Le Clásico à visage humain
Lundi après-midi, au milieu des silences épais, la couche de mépris a fini par craqueler. L’admiration a même pointé. Quand Orfeo Suárez, monument de la presse sportive espagnole, catalan de formation, lui pose la même question que tous les autres, cette fois-ci Pep se détend et donne quelque chose à penser. Il l’admet volontiers. Il entretient avec le Real Madrid une relation étrange. En tant qu’entraîneur, il a gagné 11 de ses 19 matchs disputés contre les Merengues. En tant que joueur, le compteur monte à 21 rencontres avec un bilan plus mitigé (8 victoires, 7 nuls, 6 défaites). De cette quarantaine de matchs, le plus intéressant à retenir n’est pas contenu dans les chiffres, mais dans ce qu’il en conclut : « On ne peut pas rivaliser avec l’histoire. »

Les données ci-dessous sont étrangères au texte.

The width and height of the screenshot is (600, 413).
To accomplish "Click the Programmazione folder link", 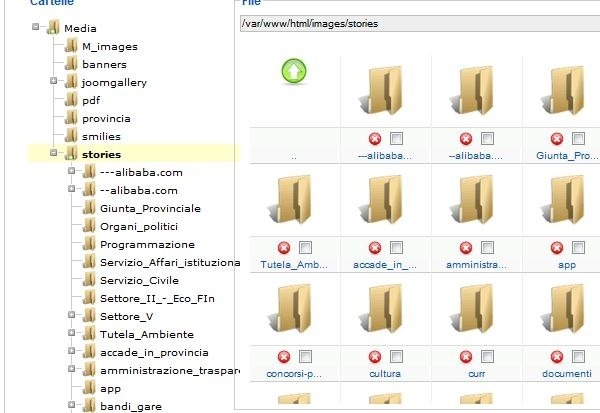I will tap(147, 244).
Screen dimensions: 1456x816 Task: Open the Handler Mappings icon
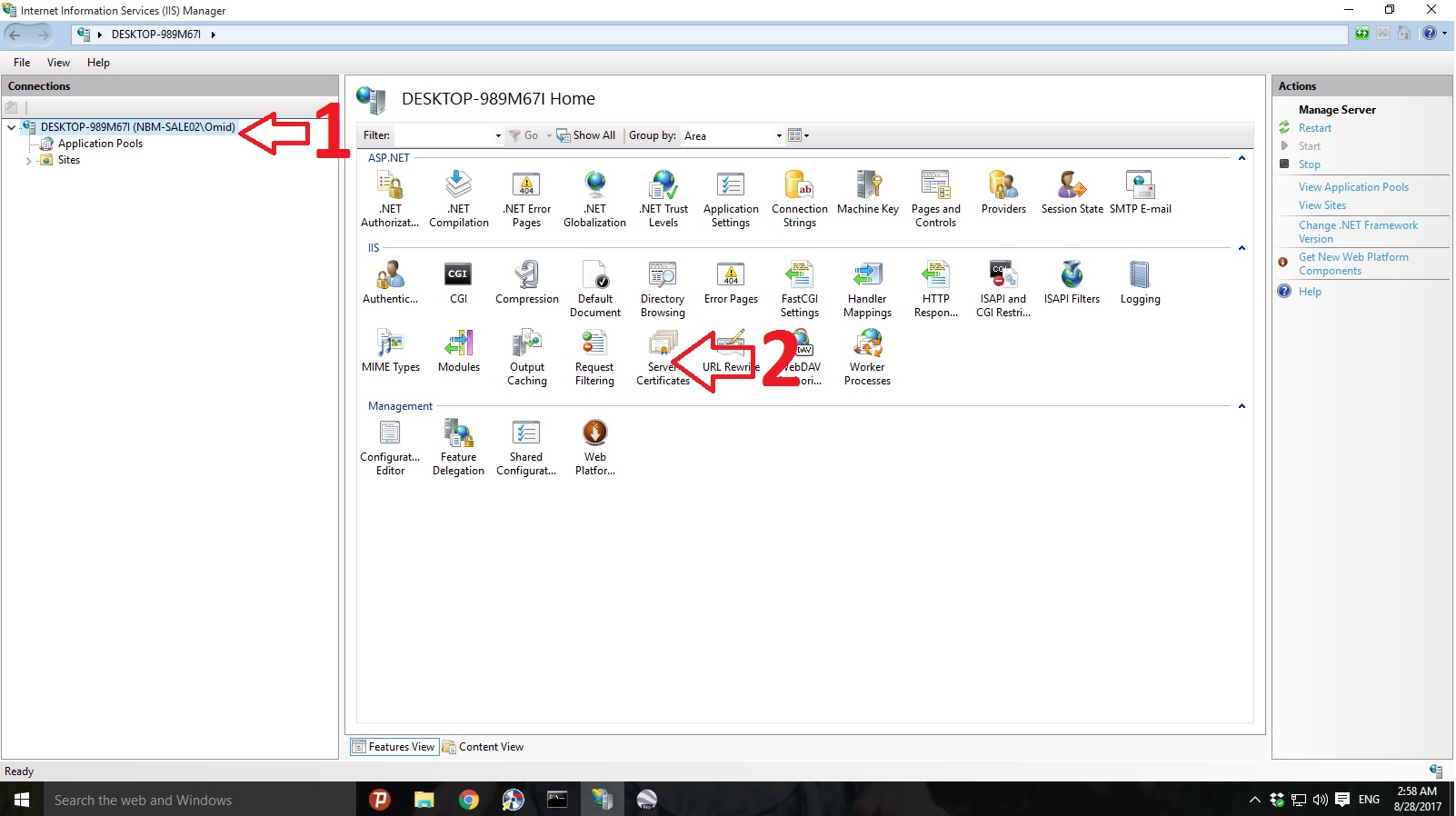pos(867,289)
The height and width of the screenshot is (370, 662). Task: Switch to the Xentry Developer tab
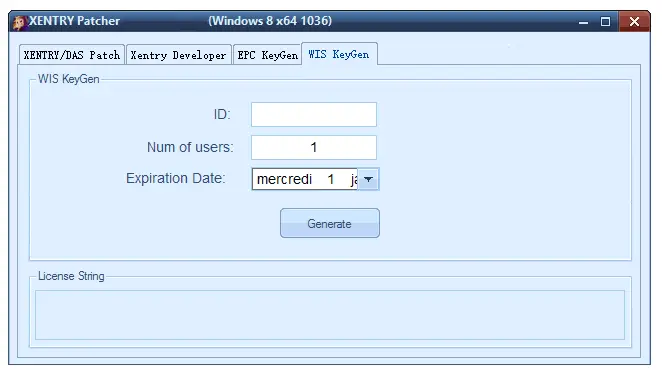pos(179,55)
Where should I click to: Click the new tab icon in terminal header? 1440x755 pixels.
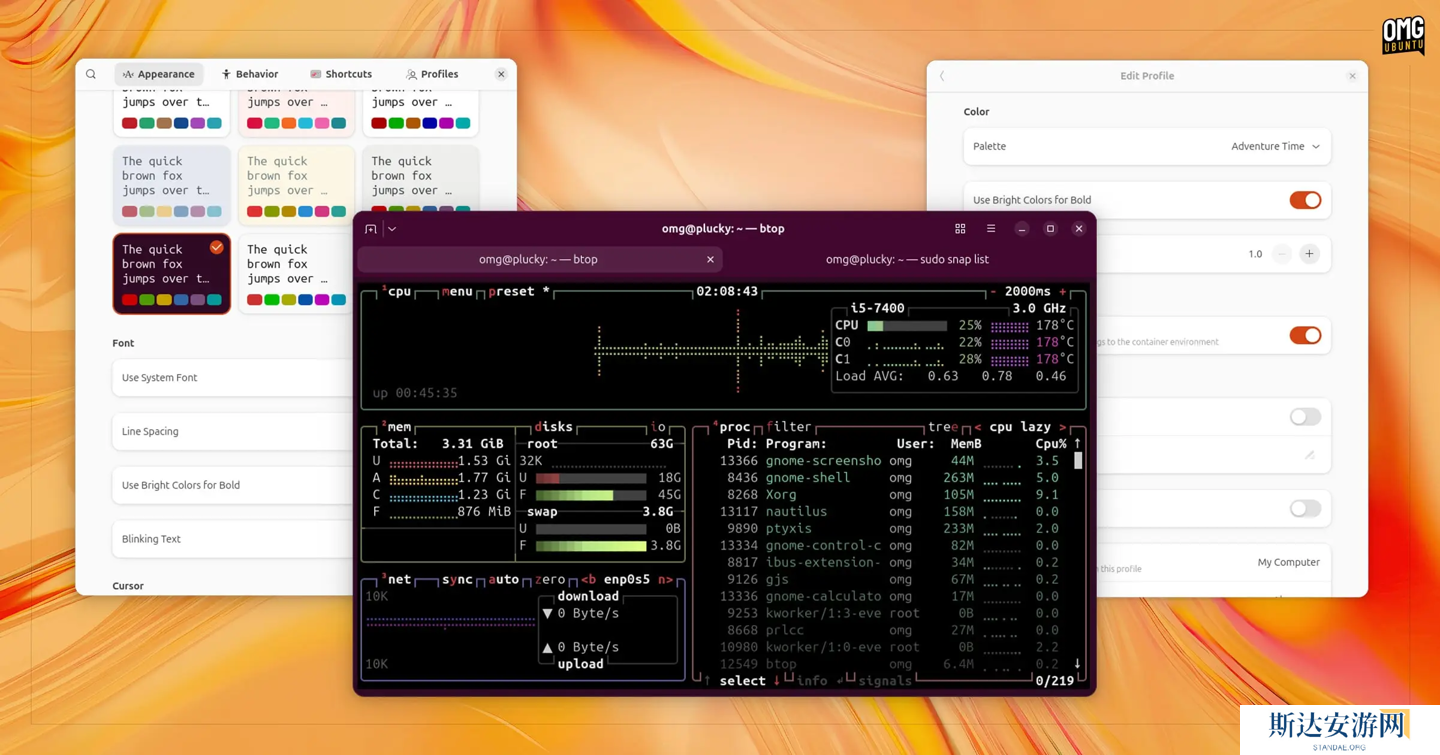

Vale Pep, mais en quoi consiste, concrètement, cette histoire ? « Le Real a des joueurs avec le package complet… Ce qui me plaît le plus, c’est que dans la difficulté, les joueurs ne se cachent pas, ils lèvent le doigt et répondent présent. Si les choses vont bien, ils se montrent. Mais si les choses vont mal, ils se montrent encore plus. Le ballon ne leur brûle pas les pieds. » L’entraîneur qui représentait la culmination du football collectiviste, l’homme qui avait passé sa vie à provoquer Madrid en duel sportif et politique, faisait désormais l’éloge de qualités que ses équipes n’auraient jamais.
La névrose de Pep
Cet éloge paradoxal est aussi une tristesse. Personne, à part lui, ne figure aussi fidèlement les contradictions de l’Espagne contemporaine et de son football adoré. Pep raconte la difficile ascension de cette idée de jeu (le jeu de position) apparu dans les années 2000 vers les sommets des palmarès. Et, juste après, ce qu’il en coûte en réputation, en inimitiés, en adversité, pour y demeurer de manière continue depuis quatorze ans. Pep, parce qu’il est né, a grandi, s’est émancipé, depuis le trottoir d’en face, est celui qui parle sans doute le mieux de son voisin de façade. De ses grandeurs comme de ses misères. Ce n’est peut-être pas tout à fait un hasard si certains Madridistes réputés comme Jorge Valdano, Raúl Gonzalez ou Xabi Alonso ont un jour fait partie de son cercle proche et restreint. Ce n’est peut-être pas un hasard non plus si la Quinta del Buitre, Real mythique des années 1980 fait de jeu court et d’enthousiasme, fait partie de son musée imaginaire.
Enfin, il faut le reconnaître, c’est en volant la vedette au grand voisin mégalo que Pep Guardiola, le Catalan le plus célèbre du monde, est devenu le coach le plus influent de la planète. Les matchs que les archéologues du futur ressusciteront dans 1000 ans seront le 6-2 de Bernabéu (2009), le 5-0 du Camp Nou (2011), le 0-4 avec le Bayern à l’Allianz Arena (2014) et peut-être aussi, pour être complet, ce discours en faveur du référendum catalan en 2017. Car il aura beau avoir été l’entraîneur le plus glorieux de la Péninsule, il faudra bien expliquer aux enfants du futur pourquoi cet homme — en dépit de l’immensité de son héritage — n’aura jamais entraîné la sélection espagnole. C’est que, comme Ali et New York ou Elvis et Vegas, la névrose de Pep a le nom d’une ville : Madrid.